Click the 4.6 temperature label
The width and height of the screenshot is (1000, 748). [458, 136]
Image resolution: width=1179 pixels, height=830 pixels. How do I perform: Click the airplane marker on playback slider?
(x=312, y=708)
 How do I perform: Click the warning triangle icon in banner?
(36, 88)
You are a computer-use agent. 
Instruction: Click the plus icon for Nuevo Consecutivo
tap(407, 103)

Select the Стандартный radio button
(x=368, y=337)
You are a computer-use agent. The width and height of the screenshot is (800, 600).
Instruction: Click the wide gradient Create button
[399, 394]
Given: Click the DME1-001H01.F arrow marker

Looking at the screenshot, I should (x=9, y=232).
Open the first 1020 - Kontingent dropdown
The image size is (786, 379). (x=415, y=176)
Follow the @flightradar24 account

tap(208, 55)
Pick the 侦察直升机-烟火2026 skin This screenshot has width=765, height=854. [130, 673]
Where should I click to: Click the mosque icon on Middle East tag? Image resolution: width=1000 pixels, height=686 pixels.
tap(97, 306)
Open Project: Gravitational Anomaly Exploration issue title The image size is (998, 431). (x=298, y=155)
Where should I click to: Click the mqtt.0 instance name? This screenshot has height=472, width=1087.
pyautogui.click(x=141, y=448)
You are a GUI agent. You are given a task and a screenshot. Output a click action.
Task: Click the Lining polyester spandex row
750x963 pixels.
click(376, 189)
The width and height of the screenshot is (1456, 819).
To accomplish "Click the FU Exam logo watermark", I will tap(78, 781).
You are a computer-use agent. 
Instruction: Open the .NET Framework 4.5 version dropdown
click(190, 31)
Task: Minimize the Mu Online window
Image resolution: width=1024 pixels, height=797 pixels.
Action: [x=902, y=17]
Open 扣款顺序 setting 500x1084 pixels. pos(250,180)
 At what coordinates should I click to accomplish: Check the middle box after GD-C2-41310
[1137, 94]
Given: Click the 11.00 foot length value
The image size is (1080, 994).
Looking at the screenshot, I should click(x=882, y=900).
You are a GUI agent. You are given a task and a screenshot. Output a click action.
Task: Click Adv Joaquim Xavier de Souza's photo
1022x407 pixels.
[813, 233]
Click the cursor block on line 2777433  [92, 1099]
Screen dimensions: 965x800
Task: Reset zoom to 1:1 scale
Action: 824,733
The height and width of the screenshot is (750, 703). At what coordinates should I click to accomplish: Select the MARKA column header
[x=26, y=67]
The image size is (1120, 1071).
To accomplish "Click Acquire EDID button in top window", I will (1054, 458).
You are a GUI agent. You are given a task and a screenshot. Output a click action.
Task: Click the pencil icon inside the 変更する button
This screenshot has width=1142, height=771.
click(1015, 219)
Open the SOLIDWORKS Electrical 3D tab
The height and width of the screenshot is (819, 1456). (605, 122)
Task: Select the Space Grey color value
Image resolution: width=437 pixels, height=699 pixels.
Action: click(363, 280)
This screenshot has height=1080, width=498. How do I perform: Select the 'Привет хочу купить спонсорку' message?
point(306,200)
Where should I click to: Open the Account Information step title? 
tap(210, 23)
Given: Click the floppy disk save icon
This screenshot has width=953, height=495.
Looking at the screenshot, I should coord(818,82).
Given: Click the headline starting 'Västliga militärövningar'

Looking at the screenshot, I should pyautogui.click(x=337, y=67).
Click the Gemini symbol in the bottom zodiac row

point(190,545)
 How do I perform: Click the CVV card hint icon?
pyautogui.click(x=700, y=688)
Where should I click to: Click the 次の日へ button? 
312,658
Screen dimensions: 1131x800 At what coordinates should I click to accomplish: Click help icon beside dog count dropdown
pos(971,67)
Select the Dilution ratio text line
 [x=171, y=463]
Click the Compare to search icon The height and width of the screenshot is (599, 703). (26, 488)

• • • • • • •

Your answer must be the complete listing, repeated exactly.

Click the 4.6 temperature label
The width and height of the screenshot is (1000, 748). [458, 136]
Image resolution: width=1179 pixels, height=830 pixels. How do I perform: Click the airplane marker on playback slider?
(x=312, y=708)
 How do I perform: Click the warning triangle icon in banner?
(36, 88)
You are a computer-use agent. 
Instruction: Click the plus icon for Nuevo Consecutivo
tap(407, 103)

Select the Стандартный radio button
(x=368, y=337)
You are a computer-use agent. The width and height of the screenshot is (800, 600).
Instruction: Click the wide gradient Create button
[399, 394]
Given: Click the DME1-001H01.F arrow marker

Looking at the screenshot, I should (x=9, y=232).
Open the first 1020 - Kontingent dropdown
The image size is (786, 379). (x=415, y=176)
Follow the @flightradar24 account

tap(208, 55)
Pick the 侦察直升机-烟火2026 skin This screenshot has width=765, height=854. [130, 673]
Where should I click to: Click the mosque icon on Middle East tag? Image resolution: width=1000 pixels, height=686 pixels.
tap(97, 306)
Open Project: Gravitational Anomaly Exploration issue title The image size is (998, 431). (x=298, y=155)
Where should I click to: Click the mqtt.0 instance name? This screenshot has height=472, width=1087.
pyautogui.click(x=141, y=448)
You are a GUI agent. You are given a task and a screenshot. Output a click action.
Task: Click the Lining polyester spandex row
750x963 pixels.
click(376, 189)
The width and height of the screenshot is (1456, 819).
To accomplish "Click the FU Exam logo watermark", I will tap(78, 781).
You are a computer-use agent. 
Instruction: Open the .NET Framework 4.5 version dropdown
click(190, 31)
Task: Minimize the Mu Online window
Image resolution: width=1024 pixels, height=797 pixels.
Action: [x=902, y=17]
Open 扣款顺序 setting 500x1084 pixels. pos(250,180)
 At what coordinates should I click to accomplish: Check the middle box after GD-C2-41310
[1137, 94]
Given: Click the 11.00 foot length value
The image size is (1080, 994).
Looking at the screenshot, I should click(x=882, y=900).
You are a GUI agent. You are given a task and a screenshot. Output a click action.
Task: Click Adv Joaquim Xavier de Souza's photo
1022x407 pixels.
[813, 233]
Click the cursor block on line 2777433  [92, 1099]
Screen dimensions: 965x800
Task: Reset zoom to 1:1 scale
Action: 824,733
The height and width of the screenshot is (750, 703). At what coordinates should I click to accomplish: Select the MARKA column header
[x=26, y=67]
The image size is (1120, 1071).
To accomplish "Click Acquire EDID button in top window", I will (1054, 458).
You are a GUI agent. You are given a task and a screenshot. Output a click action.
Task: Click the pencil icon inside the 変更する button
This screenshot has width=1142, height=771.
click(1015, 219)
Open the SOLIDWORKS Electrical 3D tab
The height and width of the screenshot is (819, 1456). (605, 122)
Task: Select the Space Grey color value
Image resolution: width=437 pixels, height=699 pixels.
Action: click(363, 280)
This screenshot has height=1080, width=498. How do I perform: Select the 'Привет хочу купить спонсорку' message?
point(306,200)
Where should I click to: Open the Account Information step title? 
tap(210, 23)
Given: Click the floppy disk save icon
This screenshot has width=953, height=495.
Looking at the screenshot, I should coord(818,82).
Given: Click the headline starting 'Västliga militärövningar'

Looking at the screenshot, I should pyautogui.click(x=337, y=67).
Click the Gemini symbol in the bottom zodiac row

point(190,545)
 How do I perform: Click the CVV card hint icon?
pyautogui.click(x=700, y=688)
Where should I click to: Click the 次の日へ button? 
312,658
Screen dimensions: 1131x800 At what coordinates should I click to accomplish: Click help icon beside dog count dropdown
pos(971,67)
Select the Dilution ratio text line
 [x=171, y=463]
Click the Compare to search icon The height and width of the screenshot is (599, 703). (26, 488)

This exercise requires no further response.